_Exercise brief_
Every entry below should be written out again exactly.

___ Data for analysis ___

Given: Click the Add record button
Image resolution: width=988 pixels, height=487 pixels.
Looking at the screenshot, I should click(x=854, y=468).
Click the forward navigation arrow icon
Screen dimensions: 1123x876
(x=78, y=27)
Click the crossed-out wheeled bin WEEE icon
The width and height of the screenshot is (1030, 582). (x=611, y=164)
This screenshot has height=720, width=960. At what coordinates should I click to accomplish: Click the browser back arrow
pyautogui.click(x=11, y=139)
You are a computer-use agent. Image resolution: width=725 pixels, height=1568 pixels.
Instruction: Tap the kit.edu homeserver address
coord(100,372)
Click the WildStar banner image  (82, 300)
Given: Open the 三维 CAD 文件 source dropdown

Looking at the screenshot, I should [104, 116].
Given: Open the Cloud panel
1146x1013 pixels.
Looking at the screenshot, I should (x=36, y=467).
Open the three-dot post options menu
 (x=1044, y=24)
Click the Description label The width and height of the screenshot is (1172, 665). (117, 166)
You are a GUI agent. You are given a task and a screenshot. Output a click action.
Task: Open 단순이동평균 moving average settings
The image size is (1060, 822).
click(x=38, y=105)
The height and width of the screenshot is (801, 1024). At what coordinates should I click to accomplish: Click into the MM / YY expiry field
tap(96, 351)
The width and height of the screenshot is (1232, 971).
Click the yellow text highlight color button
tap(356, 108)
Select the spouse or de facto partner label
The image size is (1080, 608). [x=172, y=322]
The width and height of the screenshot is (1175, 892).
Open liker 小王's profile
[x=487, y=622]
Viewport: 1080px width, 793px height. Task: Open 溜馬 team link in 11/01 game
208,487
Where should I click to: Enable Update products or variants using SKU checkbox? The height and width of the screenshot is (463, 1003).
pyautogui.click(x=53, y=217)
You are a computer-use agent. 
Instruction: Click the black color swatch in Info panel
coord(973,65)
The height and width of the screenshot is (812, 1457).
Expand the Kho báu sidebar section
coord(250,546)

___

_Exercise solution_
Given: Click the Add record button
Image resolution: width=988 pixels, height=487 pixels.
Looking at the screenshot, I should click(x=854, y=468).
Click the forward navigation arrow icon
Screen dimensions: 1123x876
(x=78, y=27)
Click the crossed-out wheeled bin WEEE icon
The width and height of the screenshot is (1030, 582). (x=611, y=164)
This screenshot has height=720, width=960. At what coordinates should I click to accomplish: Click the browser back arrow
pyautogui.click(x=11, y=139)
You are a computer-use agent. Image resolution: width=725 pixels, height=1568 pixels.
Instruction: Tap the kit.edu homeserver address
coord(100,372)
Click the WildStar banner image  (82, 300)
Given: Open the 三维 CAD 文件 source dropdown

Looking at the screenshot, I should [104, 116].
Given: Open the Cloud panel
1146x1013 pixels.
Looking at the screenshot, I should (x=36, y=467).
Open the three-dot post options menu
 (x=1044, y=24)
Click the Description label The width and height of the screenshot is (1172, 665). (117, 166)
You are a GUI agent. You are given a task and a screenshot. Output a click action.
Task: Open 단순이동평균 moving average settings
The image size is (1060, 822).
click(x=38, y=105)
The height and width of the screenshot is (801, 1024). At what coordinates should I click to accomplish: Click into the MM / YY expiry field
tap(96, 351)
The width and height of the screenshot is (1232, 971).
Click the yellow text highlight color button
tap(356, 108)
Select the spouse or de facto partner label
The image size is (1080, 608). [x=172, y=322]
The width and height of the screenshot is (1175, 892).
Open liker 小王's profile
[x=487, y=622]
Viewport: 1080px width, 793px height. Task: Open 溜馬 team link in 11/01 game
208,487
Where should I click to: Enable Update products or variants using SKU checkbox? The height and width of the screenshot is (463, 1003).
pyautogui.click(x=53, y=217)
You are a computer-use agent. 
Instruction: Click the black color swatch in Info panel
coord(973,65)
The height and width of the screenshot is (812, 1457).
Expand the Kho báu sidebar section
coord(250,546)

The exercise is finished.